Karena itu rupanya Dewan Syura kelihatannya berjibaku , nekat berseberangan dengan Setgab. Kita lihat penekanan Presiden Partai Keadilan Sejahtera, Luthfi H Ishaak, PKS siap tidak "satu perahu" lagi dengan koalisi. Dalam pidato politiknya pada penutupan Musyawarah Kerja Nasional PKS di Medan, Rabu 28 Maret 2012 malam, Luthfi menyebutkan, keluar koalisi itu ditempuh jika pemerintah tidak memperdulikan kondisi rakyat dalam kebijakan-kebijakan yang ditetapkan. "Formulasi yang ditawarkan PKS adalah kombinasi postur APBN yang sehat dan tidak mengabaikan rakyat," kata Lutfi.
Disitu terlihat dengan cerdik PKS menekankan bahwa rakyat adalah segala-galanya. Negara harus memikirkan apapun juga demi rakyat. Peryataan tersebut jelas menarik hati masyarakat, dimana pada milis-milis yang memberitakan dikeluatrkannya PKS dari Setgab justru menuang simpati. Kini posisi PKS menjadi parpol yang dizholimi, sebuah teori psikologis yang sering berhasil dalam menarik simpati.

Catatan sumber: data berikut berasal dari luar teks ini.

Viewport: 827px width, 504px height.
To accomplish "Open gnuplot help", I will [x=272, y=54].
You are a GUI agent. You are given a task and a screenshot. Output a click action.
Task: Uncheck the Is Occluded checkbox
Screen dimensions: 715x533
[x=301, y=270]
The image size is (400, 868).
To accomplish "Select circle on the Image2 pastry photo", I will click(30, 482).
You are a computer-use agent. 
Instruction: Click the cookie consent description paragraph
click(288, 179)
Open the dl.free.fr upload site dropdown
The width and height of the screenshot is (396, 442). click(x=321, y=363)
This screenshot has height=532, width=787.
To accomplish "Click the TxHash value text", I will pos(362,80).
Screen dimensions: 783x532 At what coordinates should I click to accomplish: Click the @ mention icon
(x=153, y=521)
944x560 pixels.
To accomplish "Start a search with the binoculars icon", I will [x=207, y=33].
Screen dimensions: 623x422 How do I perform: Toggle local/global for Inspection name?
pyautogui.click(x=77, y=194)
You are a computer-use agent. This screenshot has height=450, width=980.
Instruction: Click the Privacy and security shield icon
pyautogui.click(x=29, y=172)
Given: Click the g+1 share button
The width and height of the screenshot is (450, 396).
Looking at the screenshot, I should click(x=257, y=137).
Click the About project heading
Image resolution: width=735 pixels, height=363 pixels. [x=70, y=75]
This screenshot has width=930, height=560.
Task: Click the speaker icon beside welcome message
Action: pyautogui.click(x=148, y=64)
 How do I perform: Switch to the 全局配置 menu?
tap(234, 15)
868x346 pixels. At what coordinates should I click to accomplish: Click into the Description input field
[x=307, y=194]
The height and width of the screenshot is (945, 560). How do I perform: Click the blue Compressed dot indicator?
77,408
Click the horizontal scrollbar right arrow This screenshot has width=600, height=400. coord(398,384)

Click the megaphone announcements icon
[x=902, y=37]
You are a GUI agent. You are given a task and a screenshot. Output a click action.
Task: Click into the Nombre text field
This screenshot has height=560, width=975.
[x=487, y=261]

Nah, dengan demikian maka PKS bisa mengharapkan hilangnya tiga persen simpatisannya akan bisa kembali. Posisinya di Setgab dirasanya tidak lebih baik dibandingkan apabila berada diluar. Atau mungkin dipandang sudah cukup.Mereka sudah menghitung apabila tiga kadernya yang berada di kabinet akan dicopot. Menjelang pemilu yang tersisa dua tahun lagi, mengambil hati rakyat adalah sesuatu hal prinsip dan pokok yang harus dikerjakan. Terlebih apabila melihat posisi di Pilkada DKI Jakarta, PKS hanya berdiri sendiri, berbeda dengan parpol lainnya yang membangun koalisi.
Pilkada DKI akan menjadi test case bagi citra PKS, apakah suaranya masih solid seperti pada pilkada 2007 dan pemilu 2009 atau sudah semakin menciut. Kedua, Dewan Syura juga akan menguji elektabilitas Hidayat Nurwahid yang kabarnya akan mereka calonkan sebagai cawapres 2014. Demikian sedikit ulasan mengapa PKS nekat berjibaku menentang Partai Demokrat dan parpol koalisi lainnya.
Dalam ilmu intelijen, nilailah segala sesuatu dari kepentingannya, dalam substansi ini jelas kepentingan masing-masing parpol dalam memainkan catur politik. Tapi yang ada hal sangat penting, yang abadi yaitu kepentingan nasional Indonesia yang kini justru sering menjadi bagian terabaikan oleh para politisi tersebut . Salam, Prayitno Ramelan ( www.ramalanintelijen.net )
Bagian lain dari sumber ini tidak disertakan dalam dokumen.